BasiliskStare · 09/07/2023 20:19

@lionsleepstonight From memory when we were in that situation , care homes will give you 6 months grace to sell the house and then pay the bills . I agree this is a situation which needs to be talked about , unfortunately many people don't want to do it. Anyone got a pet ostrich ? 😊

TheModHatter · 09/07/2023 20:20

If your Dad also has your Mum’s IHT allowance, then the combined threshold is £1m, as there is an extra allowance for leaving your primary residence to your direct descendants (children / grandchildren).

OP: your Dad has made his will, an equal share to the 3 of you.

I would leave it. Any of the scenarios mentioned by PP could transpire, you and your brother can deal with your sister as circumstances dictate.

If you start a row now your sister might pressurise your Dad to change the Will on her terms. She sounds a CF.

She wouldn’t be homeless: she would have her currently owned house and a third of the value of a £1m house. How ridiculous.

But no point in arguing about it now.

YukoandHiro · 09/07/2023 20:25

I would talk to your dad privately and say you really don't want to set a cat among pigeons but could he do some thinking and planning about funding for care etc... it will probably start the discussion

watermeloncougar · 09/07/2023 20:36

It could be sensible to have a discussion about care if he needs it. No discussion to be had about your sister staying in the house when he dies though. The estate will be split equally between all 3 children. Unless the sister wants to buy out her two siblings at market rate she'll have to piss off! @mcdonaldsfortea don't worry, because any attempt to block or delay probate and the distribution of the will could land your sister in serious financial shit.

Weedoormatnomore · 09/07/2023 20:37

She sounds money grabbing. Seek advice just incase as sounds like she planning !

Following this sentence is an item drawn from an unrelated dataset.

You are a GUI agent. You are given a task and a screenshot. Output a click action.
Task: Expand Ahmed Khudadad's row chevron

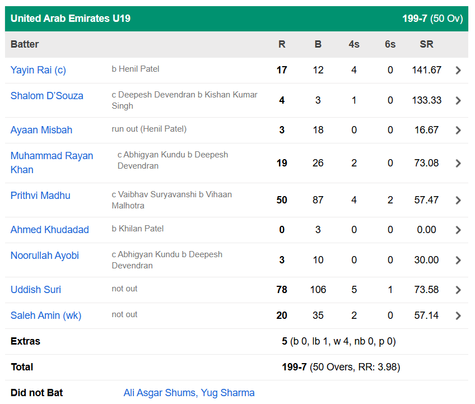point(458,230)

mcdonaldsfortea · 09/07/2023 21:02

BasiliskStare · 09/07/2023 20:19

@lionsleepstonight From memory when we were in that situation , care homes will give you 6 months grace to sell the house and then pay the bills . I agree this is a situation which needs to be talked about , unfortunately many people don't want to do it. Anyone got a pet ostrich ? 😊

Oh I will totally admit to being an ostrich!!!! But v grateful to all the advice. Wasn't aware of the £1mill rule, thought it was £650 (as yes, mum has passed away and her share went to dad) I think I need to have a proper convo about this with dad in the first instance. It's not about the money when he's gone... it's about him being able to have it while he's here, either for care or for a cruise (or a few cruises) or whatever, it's his!

OP posts:
Lastusernamecantthinkofanotherone · 09/07/2023 21:03

watermeloncougar · 09/07/2023 20:36

It could be sensible to have a discussion about care if he needs it. No discussion to be had about your sister staying in the house when he dies though. The estate will be split equally between all 3 children. Unless the sister wants to buy out her two siblings at market rate she'll have to piss off! @mcdonaldsfortea don't worry, because any attempt to block or delay probate and the distribution of the will could land your sister in serious financial shit.

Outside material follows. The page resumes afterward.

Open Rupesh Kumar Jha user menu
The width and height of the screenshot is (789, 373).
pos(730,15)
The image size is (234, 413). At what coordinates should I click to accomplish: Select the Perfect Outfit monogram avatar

You do have around a year though before things can even be questioned. The executor is allowed time for creditors to come forward or they could be liable for any debts coming to light later.

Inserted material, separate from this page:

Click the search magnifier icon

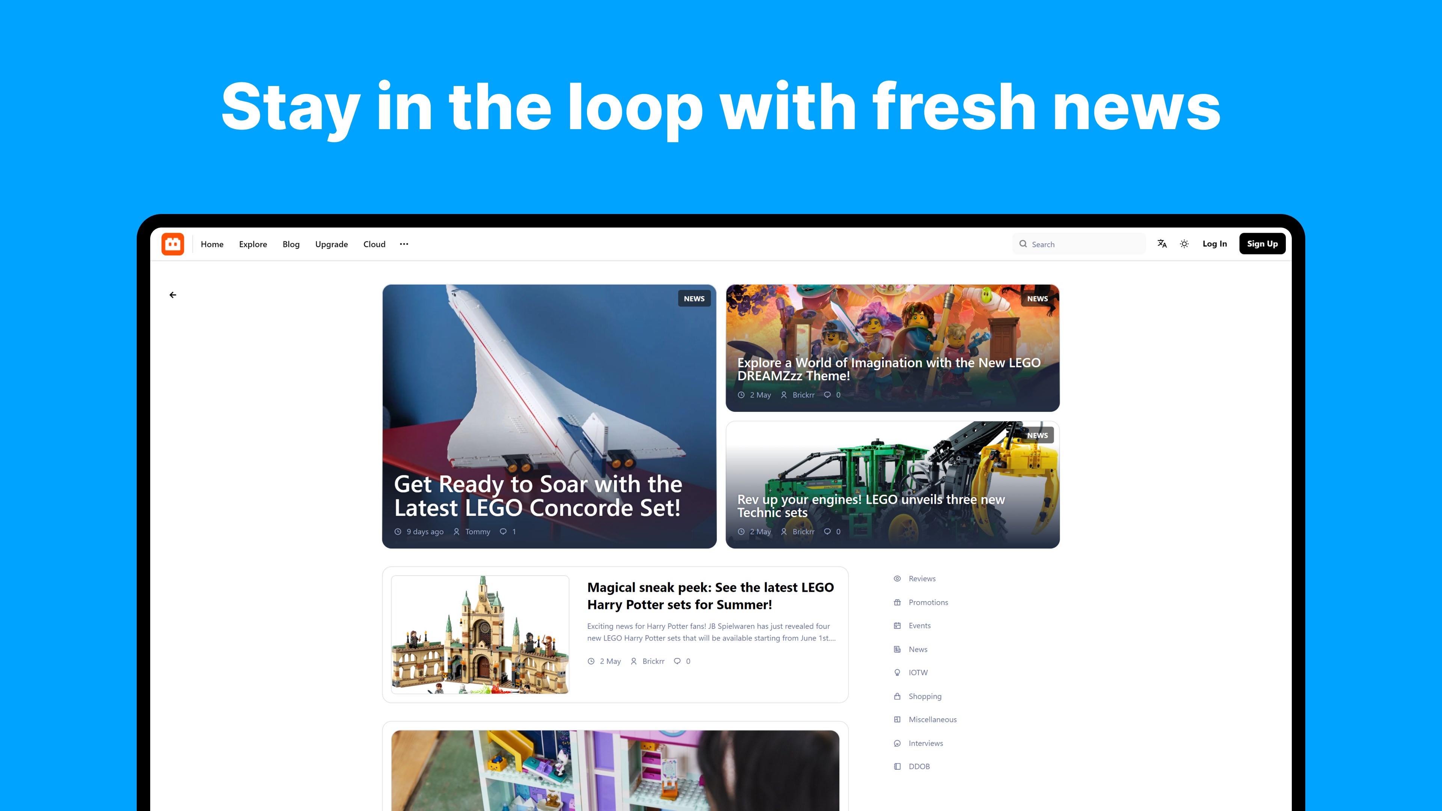[1023, 244]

do you trust your sister o/p? Is there any chance she could get your dad to give her a life interest, or even sign the house over to her/allow her to buy it?

we’ve just found out dh’s brother had plans to transfer pil’s house into his own name. He’s also got away with at least £200k of fil’s money, but because he had power of attorney and was sole executor no one else has access to the his accounts so it can’t be proven.

speaking of- get power of attorney sorted now while your dad is still competent.

watermeloncougar · 09/07/2023 21:06

@mcdonaldsfortea are all 3 of you siblings executors?